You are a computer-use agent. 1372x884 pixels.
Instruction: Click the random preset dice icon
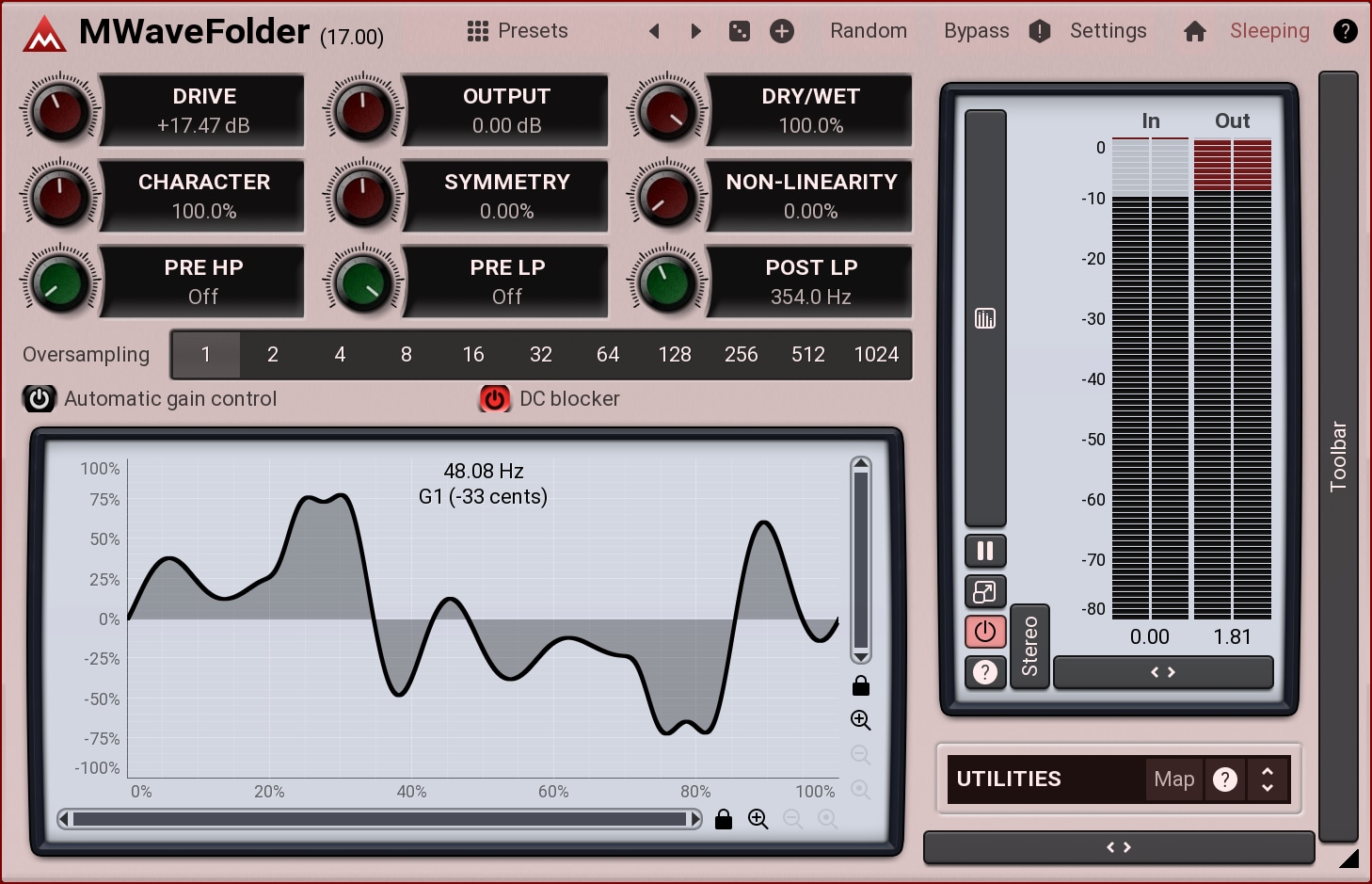(x=740, y=31)
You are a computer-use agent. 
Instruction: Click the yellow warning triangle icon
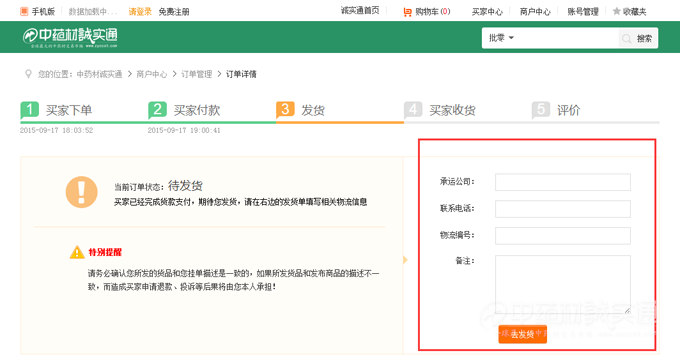tap(77, 252)
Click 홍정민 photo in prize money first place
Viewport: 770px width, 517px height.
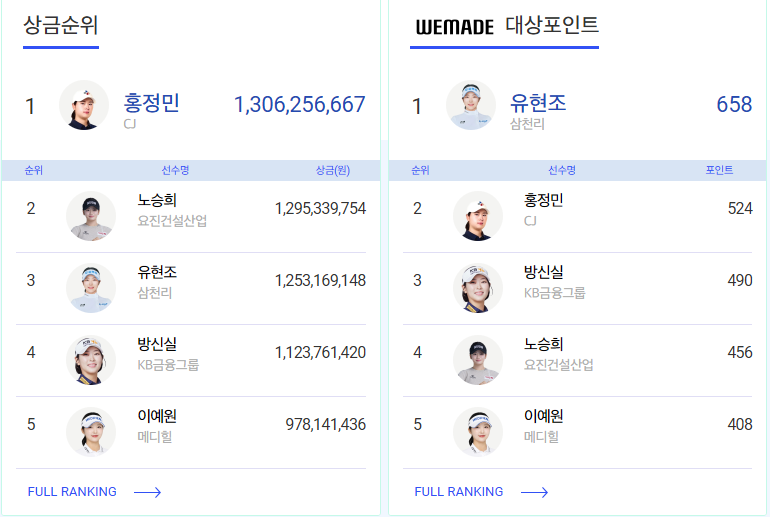(x=84, y=105)
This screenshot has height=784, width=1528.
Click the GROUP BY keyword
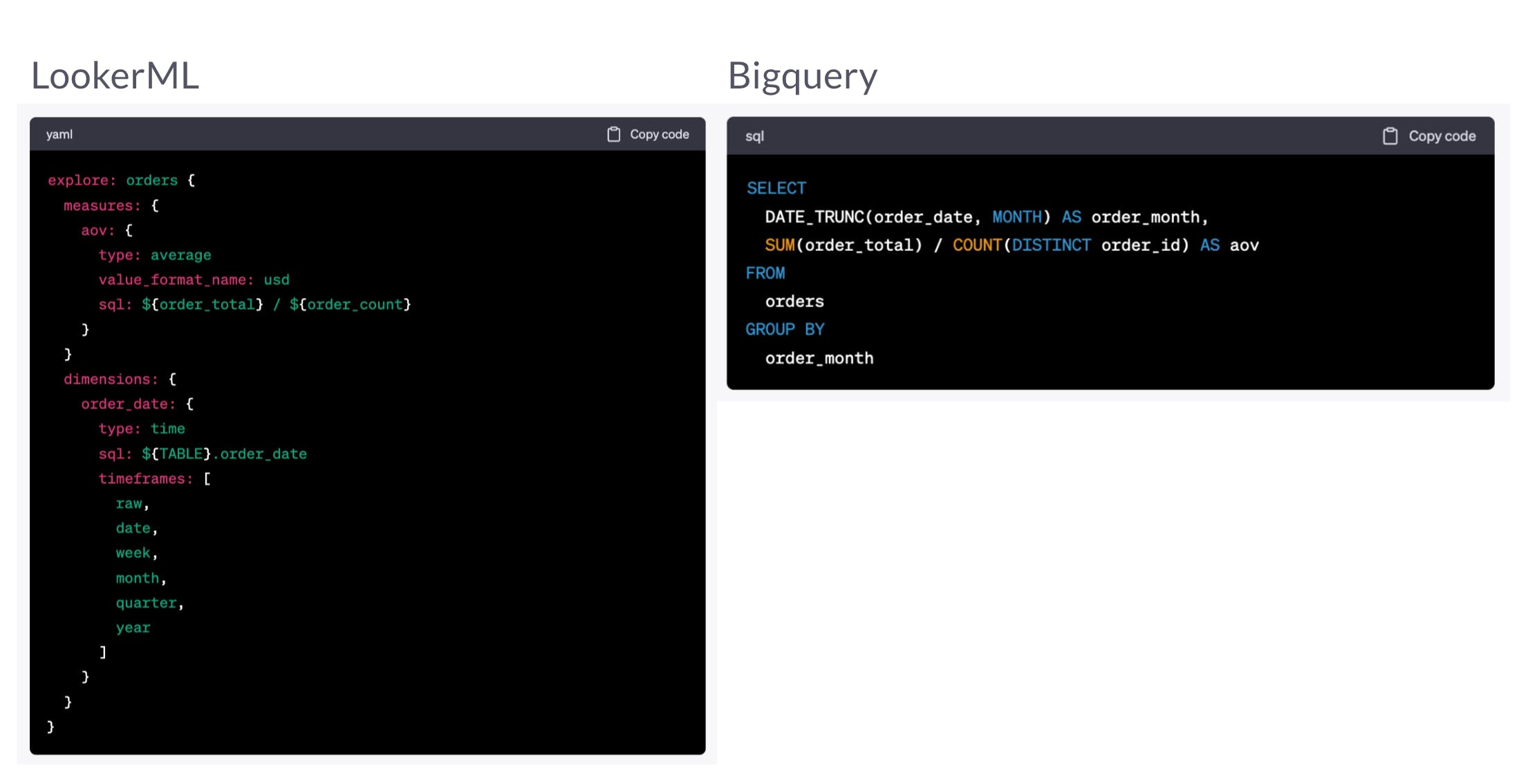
· · · · · · ·
▸ WHAT IS NEEDED: Shift every coordinate in the answers of the listing above by adding 50 to each number, leaving the instructions and their format samples unchanged. Reproduce all lines of the listing with the requests included, and omit the pictures.

▸ SOLUTION TO THIS EXERCISE:
You are a computer-use agent. 1372x884 pixels.
Instruction: Click the random preset dice icon
(x=790, y=81)
You are a computer-use agent. 
Instruction: Click the yellow warning triangle icon
tap(127, 302)
Click 홍정민 photo in prize money first place
Viewport: 770px width, 517px height.
(x=134, y=155)
This screenshot has height=784, width=1528.
Click the GROUP BY keyword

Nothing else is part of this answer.